And he who sat there had the appearance of jasper and carnelian, and around the throne was a rainbow that had the appearance of an emerald.
When John tells us about the one who sits on the throne, about the Lord himself, he uses very vague imagery. John does nothing to help us try to get a physical picture of God. Nobody can describe the infinite beauty of our Lord. It would dishonor God for John to try. So John does the best he can with likenesses.
John calls to mind three precious stones to depict God and his throne, jasper, Carnelian, and emerald. Countless commentaries have come up with countless explanations of what these stones symbolize. Sadly, they are often quite different. These stones all come in a variety of colors. They are all used in the breast piece of the high priest from the old Testament.
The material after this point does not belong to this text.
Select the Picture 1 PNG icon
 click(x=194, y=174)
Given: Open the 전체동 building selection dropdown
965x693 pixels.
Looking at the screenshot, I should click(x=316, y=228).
They are all found in the walls of the new Jerusalem in chapter 21. The rainbow, we learn from Genesis, is the symbol of God’s promise of mercy for his children even when he judges.
What are we supposed to see as we think of what John says here in verse 3? God is beautiful and valuable. That is all we can say for sure. His worth is infinite. His loveliness is magnificent. The colors, the hues, the glory, they are simply too much for human words.
When we worship our God, we should remember that we are in the presence of the most beautiful being in existence. There is no end to the wonder and worth of our God. To glimpse him is to glimpse the most breathtaking colors, the most stunning sight, the most aw-inspiring picture.